ROMA - Il governo non si ferma. È stato presentato in Parlamento il progetto di legge per la conversione del decreto-legge n. 36/2025, che introduce importanti modifiche alla normativa sul riconoscimento della cittadinanza italiana per discendenza (iure sanguinis).  

Il provvedimento è ora all’esame delle commissioni parlamentari e sarà discusso nei prossimi giorni, con possibilità di emendamenti prima della sua approvazione definitiva. 

Nel frattempo, anche il Consiglio generale degli italiani all’estero (Cgie) ha fatto sentire la propria voce.  

In un comunicato ufficiale, l’organo rappresentativo degli italiani e degli italodiscendenti all’estero ha dichiarato la propria disponibilità a svolgere un ruolo attivo nel processo. “Siamo pronti a svolgere il nostro ruolo – si legge nella nota diffusa dall’ufficio stampa –. In tutto il mondo i nostri consiglieri, così come quelli dei Comites, sono impegnati nel confronto con le nostre comunità nel mondo, molto toccate dall’applicazione del decreto-legge.” 

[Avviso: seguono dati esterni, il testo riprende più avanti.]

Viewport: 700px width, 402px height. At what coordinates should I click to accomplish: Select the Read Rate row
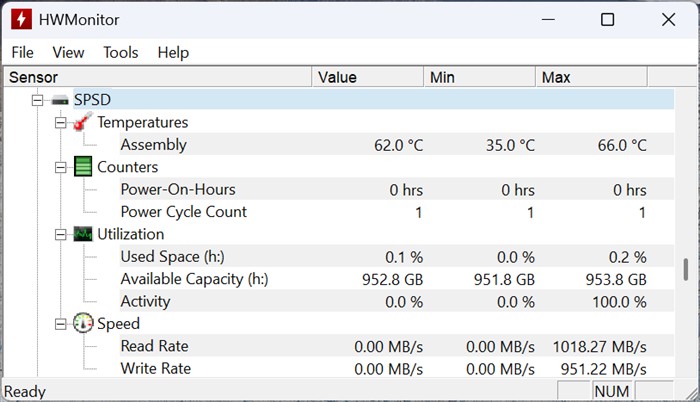[155, 346]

Il Cgie aveva già individuato la riforma della cittadinanza come una priorità per l’agenda del primo semestre del 2025, evidenziando “la necessità di rafforzare una cittadinanza consapevole”.  

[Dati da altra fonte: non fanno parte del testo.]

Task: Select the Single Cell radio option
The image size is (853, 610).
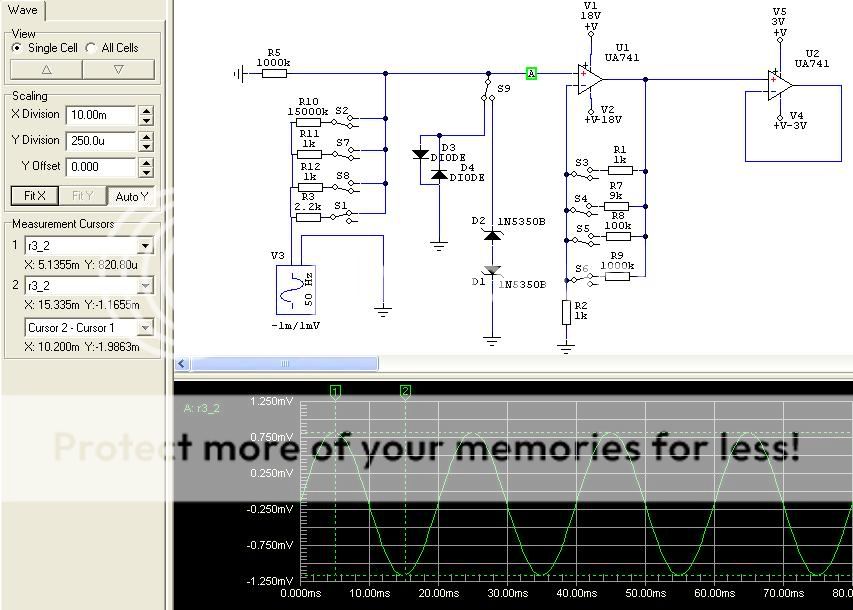Action: tap(17, 48)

Tuttavia, l’introduzione del decreto per via d’urgenza ha imposto una forte accelerazione al dibattito. Proprio per questo motivo, il Comitato di presidenza del Cgie si è riunito a Roma il 31 marzo, avviando interlocuzioni con il sottosegretario agli Esteri Giorgio Silli, il direttore generale della Direzione generale per gli italiani all’estero (Dgit) Luigi Maria Vignali, le commissioni Affari esteri di Camera e Senato e i gruppi parlamentari, allo scopo di ottenere chiarimenti e condividere le preoccupazioni dei connazionali. 

Il Consiglio ha sottolineato in particolare la necessità di rivedere alcuni punti critici del testo. Uno di questi riguarda il nuovo requisito secondo cui l’ascendente con cittadinanza italiana debba essere nato in Italia o avervi risieduto per almeno due anni continuativi prima della nascita del richiedente.  

“Tale misura, unita alla limitazione alle due generazioni, diametralmente opposta alla normativa vigente fino a 24 ore prima, costituisce un cambiamento che non solo disorienta i connazionali nel mondo, a causa dell’incertezza sul destino dei già nati, ma pone a rischio il futuro legame del Paese con le sue comunità all’estero”, avverte il Cgie. 

Il percorso parlamentare di conversione in legge del decreto sarà dunque un momento cruciale per valutare possibili modifiche al provvedimento, tenendo conto delle istanze provenienti dalle comunità italiane nel mondo e delle osservazioni espresse dagli organi di rappresentanza.